Excerpt:

Segment Open

Some sources of income are exempt for SSI eligibility purposes, such as the first $20/month of most income, the first $65/month of wages and then one-half (1/2) of wages over $65, food stamps, more commonly known as SNAP benefits, and home energy and housing assistance benefits.  However, other sources of income, even if not necessarily directly received, such as Medicare premiums, wage garnishments, and automatic withholdings are still countable and are thus considered when determining eligibility based on income.

One of the main aspects of SSI is its targeted purpose of providing monetary assistance for one’s food or shelter, which are considered basic necessities.  If one receives assistance from any other source that either pays for or allows an SSI beneficiary to avoid paying for food or shelter needs, this is considered “In-Kind Support and Maintenance.”

In-Kind Support and Maintenance (“ISM”) is considered to at least partially satisfy one’s need for food and shelter, and thus receipt of ISM will result in a reduction in SSI benefits to the beneficiary.  For example, if an SSI beneficiary lives in someone else’s house, and does not pay rent, he is determined to be in receipt of in-kind support and maintenance.  This will cause his maximum SSI amount to be reduced dollar-for-dollar, up to one-third (1/3) of the total SSI amount.  For this reason, if an SSI beneficiary has a special needs trust, it is sometimes advisable to allow for the individual to pay for his rent and food, as opposed to the trust, so the full amount of SSI can be payable.

There are other potential planning options for SSI beneficiaries, especially with regards to the asset limit.  For example, ABLE Accounts are one fairly new and exciting tool that can be used to hold assets and income that would otherwise cause an SSI beneficiary to lose his or her benefits.

Social Security Disability Insurance

The third type of “social security” benefit is Social Security Disability Insurance (“SSDI”).  SSDI benefits, like OASDI benefits, are based on one’s covered work history credits, as calculated by the Social Security Administration.  What makes SSDI different from OASDI is that to receive SSDI benefits, one must be disabled, as defined by the SSA, or have a medical condition that causes the inability to work.  Such disability must be permanent, in that it has or is expected to last at least one year, and makes one unable to be gainfully employed.

Segment Closed

Exercise objective:
Carry on the excerpt about Social Security benefits, picking up after its final sentence on SSDI disability.

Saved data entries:
Segment Open

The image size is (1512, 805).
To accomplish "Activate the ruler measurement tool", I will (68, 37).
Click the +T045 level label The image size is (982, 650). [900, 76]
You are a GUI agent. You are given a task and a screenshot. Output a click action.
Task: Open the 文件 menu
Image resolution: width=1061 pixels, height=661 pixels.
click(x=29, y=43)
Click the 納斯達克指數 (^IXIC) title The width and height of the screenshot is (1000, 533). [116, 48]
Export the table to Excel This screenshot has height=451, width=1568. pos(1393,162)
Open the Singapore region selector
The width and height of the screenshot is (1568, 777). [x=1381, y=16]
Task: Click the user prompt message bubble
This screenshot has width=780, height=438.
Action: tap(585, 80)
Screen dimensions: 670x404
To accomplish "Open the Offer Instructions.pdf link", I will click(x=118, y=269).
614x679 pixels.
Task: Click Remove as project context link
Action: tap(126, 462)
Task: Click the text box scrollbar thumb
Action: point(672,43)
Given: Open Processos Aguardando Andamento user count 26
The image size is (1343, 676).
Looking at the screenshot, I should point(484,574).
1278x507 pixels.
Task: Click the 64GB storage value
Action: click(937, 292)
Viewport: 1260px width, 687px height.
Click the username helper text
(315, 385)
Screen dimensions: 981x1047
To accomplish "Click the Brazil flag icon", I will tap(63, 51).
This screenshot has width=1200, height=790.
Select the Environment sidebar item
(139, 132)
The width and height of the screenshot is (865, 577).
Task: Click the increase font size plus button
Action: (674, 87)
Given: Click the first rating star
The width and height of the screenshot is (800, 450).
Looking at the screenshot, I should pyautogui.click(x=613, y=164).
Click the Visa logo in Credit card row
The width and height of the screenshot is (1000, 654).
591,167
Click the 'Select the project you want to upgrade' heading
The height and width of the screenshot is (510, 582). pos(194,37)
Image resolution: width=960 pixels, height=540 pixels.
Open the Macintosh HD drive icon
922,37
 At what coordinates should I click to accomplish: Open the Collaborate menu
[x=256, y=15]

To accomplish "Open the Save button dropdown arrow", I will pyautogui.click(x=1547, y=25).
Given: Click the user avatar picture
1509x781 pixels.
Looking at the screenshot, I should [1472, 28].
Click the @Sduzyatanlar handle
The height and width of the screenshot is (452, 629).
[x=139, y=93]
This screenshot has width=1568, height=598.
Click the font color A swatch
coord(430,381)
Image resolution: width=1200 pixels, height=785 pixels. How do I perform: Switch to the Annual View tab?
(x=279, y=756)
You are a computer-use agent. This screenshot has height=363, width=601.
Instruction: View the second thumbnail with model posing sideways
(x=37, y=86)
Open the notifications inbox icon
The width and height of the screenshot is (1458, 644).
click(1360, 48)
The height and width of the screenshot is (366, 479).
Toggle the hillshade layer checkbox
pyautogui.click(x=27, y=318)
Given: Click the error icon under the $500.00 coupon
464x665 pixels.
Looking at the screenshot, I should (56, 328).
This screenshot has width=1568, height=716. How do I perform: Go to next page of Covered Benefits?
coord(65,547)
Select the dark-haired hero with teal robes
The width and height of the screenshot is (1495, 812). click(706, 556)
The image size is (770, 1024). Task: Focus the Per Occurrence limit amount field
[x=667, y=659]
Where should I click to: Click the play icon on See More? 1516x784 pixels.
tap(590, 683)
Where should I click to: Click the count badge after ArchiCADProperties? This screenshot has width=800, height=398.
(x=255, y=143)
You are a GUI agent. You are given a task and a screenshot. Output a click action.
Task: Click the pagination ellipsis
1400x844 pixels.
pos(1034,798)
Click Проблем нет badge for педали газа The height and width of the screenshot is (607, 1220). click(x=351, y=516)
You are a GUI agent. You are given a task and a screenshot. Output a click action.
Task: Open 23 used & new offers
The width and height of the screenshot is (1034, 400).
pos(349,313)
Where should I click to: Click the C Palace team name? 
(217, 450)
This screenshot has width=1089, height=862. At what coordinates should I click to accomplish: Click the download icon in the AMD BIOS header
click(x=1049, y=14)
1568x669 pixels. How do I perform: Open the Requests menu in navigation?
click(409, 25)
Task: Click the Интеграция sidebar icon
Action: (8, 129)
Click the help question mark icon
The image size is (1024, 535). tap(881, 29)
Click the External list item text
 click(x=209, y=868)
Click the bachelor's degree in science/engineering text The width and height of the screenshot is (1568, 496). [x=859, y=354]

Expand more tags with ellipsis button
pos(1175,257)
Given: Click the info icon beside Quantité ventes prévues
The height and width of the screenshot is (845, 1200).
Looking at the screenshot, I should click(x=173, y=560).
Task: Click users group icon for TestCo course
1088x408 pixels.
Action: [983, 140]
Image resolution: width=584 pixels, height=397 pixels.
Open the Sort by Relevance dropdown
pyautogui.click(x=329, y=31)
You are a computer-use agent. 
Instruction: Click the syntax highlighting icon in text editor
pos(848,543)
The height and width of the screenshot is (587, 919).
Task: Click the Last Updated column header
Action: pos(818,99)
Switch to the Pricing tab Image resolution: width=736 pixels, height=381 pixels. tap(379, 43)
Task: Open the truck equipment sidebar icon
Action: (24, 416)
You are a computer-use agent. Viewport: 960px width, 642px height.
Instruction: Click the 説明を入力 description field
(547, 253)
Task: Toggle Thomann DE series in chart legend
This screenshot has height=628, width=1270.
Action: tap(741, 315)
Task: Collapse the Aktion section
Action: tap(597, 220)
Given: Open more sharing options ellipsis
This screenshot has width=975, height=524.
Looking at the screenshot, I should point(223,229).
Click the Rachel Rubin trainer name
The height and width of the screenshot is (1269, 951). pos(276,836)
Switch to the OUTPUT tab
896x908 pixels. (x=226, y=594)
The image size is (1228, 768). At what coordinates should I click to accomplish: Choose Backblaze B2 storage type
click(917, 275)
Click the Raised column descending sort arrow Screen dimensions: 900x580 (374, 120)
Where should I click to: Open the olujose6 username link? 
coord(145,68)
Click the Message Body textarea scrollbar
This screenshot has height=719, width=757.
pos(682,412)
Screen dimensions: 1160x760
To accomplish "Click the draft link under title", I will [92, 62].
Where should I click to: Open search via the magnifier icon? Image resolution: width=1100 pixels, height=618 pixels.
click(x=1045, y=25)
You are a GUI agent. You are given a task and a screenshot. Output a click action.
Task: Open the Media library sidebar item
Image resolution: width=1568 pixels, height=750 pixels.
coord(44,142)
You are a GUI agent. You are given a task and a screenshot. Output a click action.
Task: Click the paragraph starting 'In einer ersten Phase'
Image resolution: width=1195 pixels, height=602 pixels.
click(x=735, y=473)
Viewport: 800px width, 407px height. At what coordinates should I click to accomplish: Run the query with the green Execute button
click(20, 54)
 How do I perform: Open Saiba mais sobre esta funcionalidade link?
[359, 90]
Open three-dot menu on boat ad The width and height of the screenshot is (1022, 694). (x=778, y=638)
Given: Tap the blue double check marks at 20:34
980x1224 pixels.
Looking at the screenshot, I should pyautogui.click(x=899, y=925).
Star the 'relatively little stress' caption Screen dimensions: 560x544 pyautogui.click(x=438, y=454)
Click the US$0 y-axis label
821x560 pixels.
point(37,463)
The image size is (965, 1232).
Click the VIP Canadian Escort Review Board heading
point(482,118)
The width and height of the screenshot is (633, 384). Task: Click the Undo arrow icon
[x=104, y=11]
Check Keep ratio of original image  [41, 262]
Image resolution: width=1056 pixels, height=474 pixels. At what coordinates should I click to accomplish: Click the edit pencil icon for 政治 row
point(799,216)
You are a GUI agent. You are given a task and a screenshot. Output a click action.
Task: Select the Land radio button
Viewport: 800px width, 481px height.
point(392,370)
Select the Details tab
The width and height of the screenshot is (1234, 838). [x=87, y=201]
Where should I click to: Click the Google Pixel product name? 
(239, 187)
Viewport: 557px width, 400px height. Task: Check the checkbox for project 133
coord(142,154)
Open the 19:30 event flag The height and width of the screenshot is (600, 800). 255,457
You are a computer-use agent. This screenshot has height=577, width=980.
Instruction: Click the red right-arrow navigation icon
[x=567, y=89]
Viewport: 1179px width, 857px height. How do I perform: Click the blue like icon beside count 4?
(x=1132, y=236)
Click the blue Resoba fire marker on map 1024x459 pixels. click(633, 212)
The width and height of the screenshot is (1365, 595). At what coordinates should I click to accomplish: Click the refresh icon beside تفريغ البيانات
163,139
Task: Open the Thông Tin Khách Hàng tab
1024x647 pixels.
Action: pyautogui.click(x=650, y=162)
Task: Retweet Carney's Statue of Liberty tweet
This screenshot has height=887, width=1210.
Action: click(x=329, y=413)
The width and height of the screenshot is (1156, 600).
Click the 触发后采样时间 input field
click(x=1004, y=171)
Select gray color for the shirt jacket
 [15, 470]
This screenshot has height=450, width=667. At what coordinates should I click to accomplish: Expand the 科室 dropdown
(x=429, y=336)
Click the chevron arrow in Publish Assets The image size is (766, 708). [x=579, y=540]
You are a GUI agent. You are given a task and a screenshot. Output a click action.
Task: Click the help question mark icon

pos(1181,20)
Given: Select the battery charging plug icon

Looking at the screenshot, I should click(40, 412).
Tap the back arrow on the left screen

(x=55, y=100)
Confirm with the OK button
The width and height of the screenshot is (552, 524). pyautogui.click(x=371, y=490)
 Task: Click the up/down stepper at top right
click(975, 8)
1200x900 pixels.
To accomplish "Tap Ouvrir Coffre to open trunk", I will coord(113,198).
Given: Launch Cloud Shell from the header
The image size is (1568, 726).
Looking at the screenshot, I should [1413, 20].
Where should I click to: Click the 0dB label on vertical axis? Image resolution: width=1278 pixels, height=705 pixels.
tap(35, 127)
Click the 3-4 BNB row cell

Segment Closed

Answer to the problem:
SSDI is not a means-tested benefit, in that there are no income or asset maximums one must maintain to receive benefits.  Because SSDI benefits are based on Social Security earnings, they generally provide the beneficiary with more income than SSI would provide.  While it is possible to receive both SSI and SSDI concurrently, this is usually only the case when the amount received from SSDI benefits is low enough to still allow the individual to qualify for SSI benefits.  In that case, however, the asset and income requirements would also have to be met.

SSDI benefits may also be available for younger individuals who are diagnosed with a disability prior to reaching age 22.  In these cases, since most young people do not have sufficient covered work credits, their SSDI benefits are based on the covered work history of their parents.

If looking into receiving SSDI benefits, it is often a good idea to file an “intent to file” with the Social Security Administration.  This is less formal than the official application for benefits, but if filed, upon approval of benefits, they will be paid retroactively to the initial “intent to file” date.

Each situation is different and the type of public benefits one may be eligible to receive varies by individual.  If you have questions about how public income benefits may affect you or a loved one, please contact our office to schedule a consultation with one of our experienced elder law attorneys.


[1] Not all employment is considered “covered,” that pays into the Social Security program.  In general, participants in the Railroad Retirement program, federal government employees, and state and local government agency employees are not “covered” employees, and thus do not pay into the Social Security program.  Work separate from these employments can be considered “covered,” which is why many non-covered workers will often take on second jobs throughout their lifetime to be eligible for OASDI income upon retirement.